Of course, that might not have worked if the majority thought like defensive coordinator Jay Sawvel, who claimed the day of the boycott that the Gopher program was “under attack.” That seemed a popular concept among the Minnesota staff. Last April, at the Minnesota Football Coaches Association’s annual conference, Claeys used the same phrase to dismiss concerns over concussions in football. The Gophers went on to commit eight targeting penalties last season, the most in the Big Ten.
Coaches pushing an us-against-them mentality is nothing new; the “thems” can be anything from the media to an opponent’s slight, real or fictitious. Coaches never tire of this cliched motivation technique.
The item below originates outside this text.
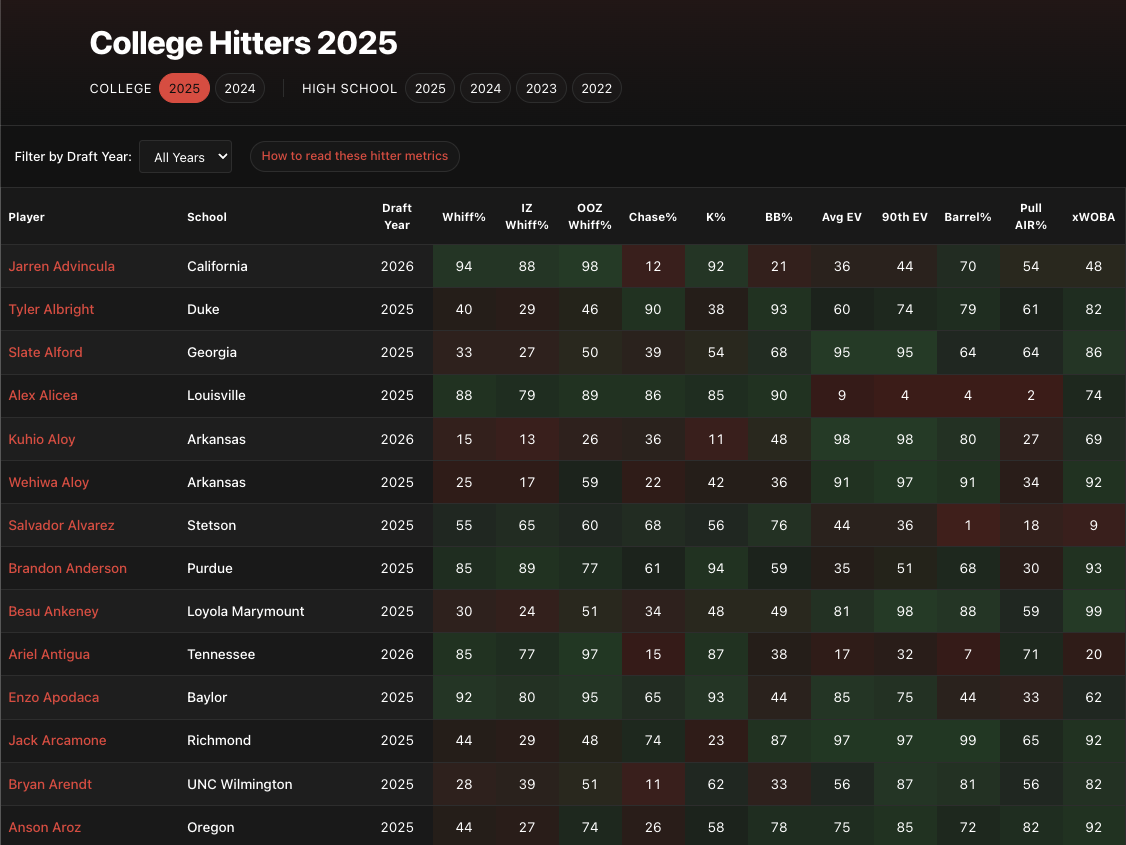Open Slate Alford's player link

coord(45,352)
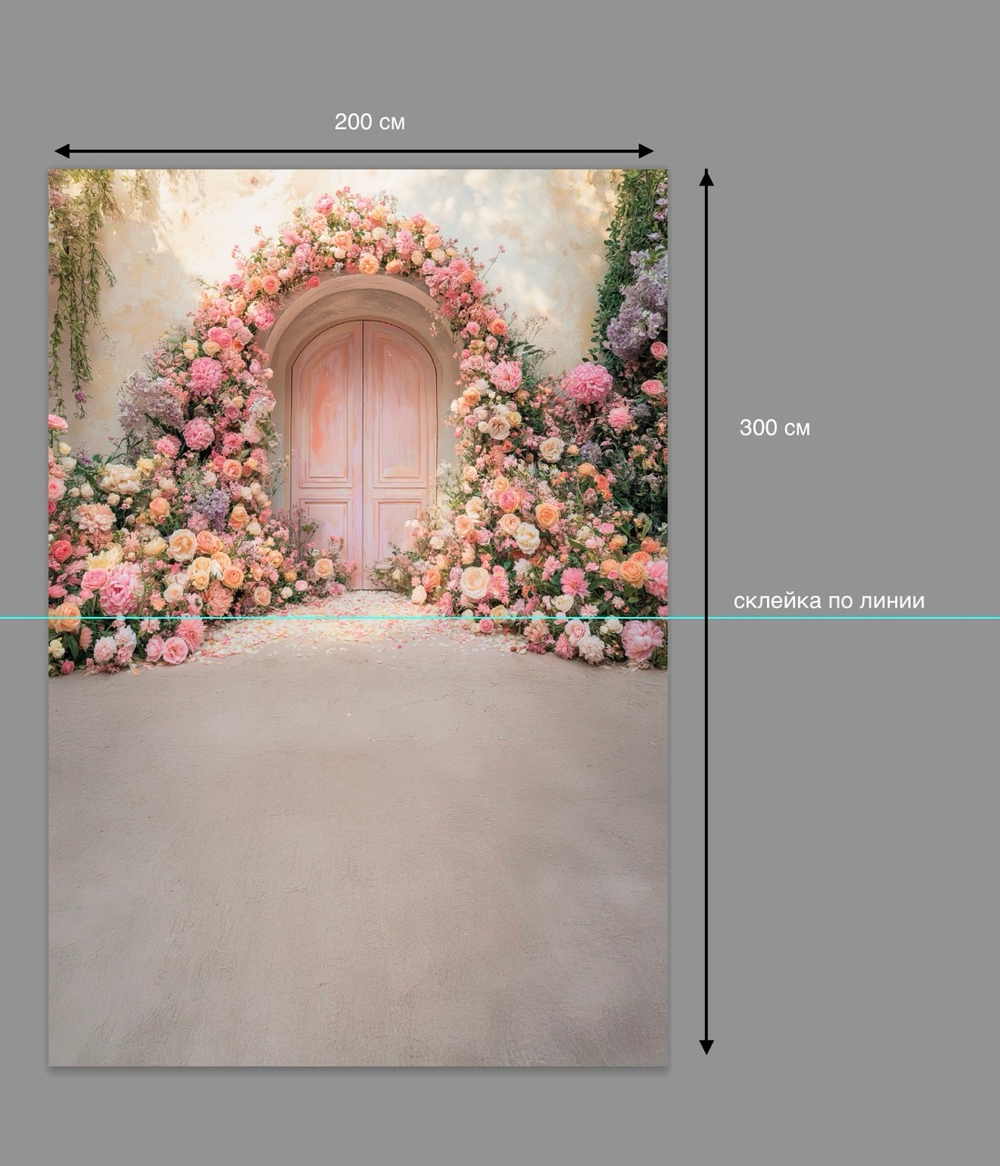Viewport: 1000px width, 1166px height.
Task: Select the horizontal width dimension arrow
Action: point(354,151)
However, claiming you’re “under attack” from the administration while you play in the newest stadium in the Big Ten and a $166 million Athletes Village rises within steps of the football complex seems, well, odd.
Seven of the U’s eight full-time EOAA employees are women, so does that mean they’re biased toward the alleged victim?
Well, the same group investigated a sexual assault allegation against basketball player Reggie Lynch and issued no discipline. As with the football players, the Hennepin County District Attorney’s office declined to bring charges against Lynch, citing lack of evidence.
“In reading that (football) report, it’s awfully difficult to say they were biased,” Hogshead-Makar said. “They explained their underlying thinking extraordinarily well. All of their conclusions are so backed up with evidence. You just couldn’t walk away saying these people were biased, or on a witchhunt, or whatnot.”
Hogshead-Makar continued: “The idea that only whites can be objective in a race discrimination case, or only men can adjudicate sexual assault issues, or only straight people can be ‘fair’ or ‘impartial’ determining LGBT outcomes is offensive. Instead, look at the evidence and the panel’s reasoning behind their conclusions.”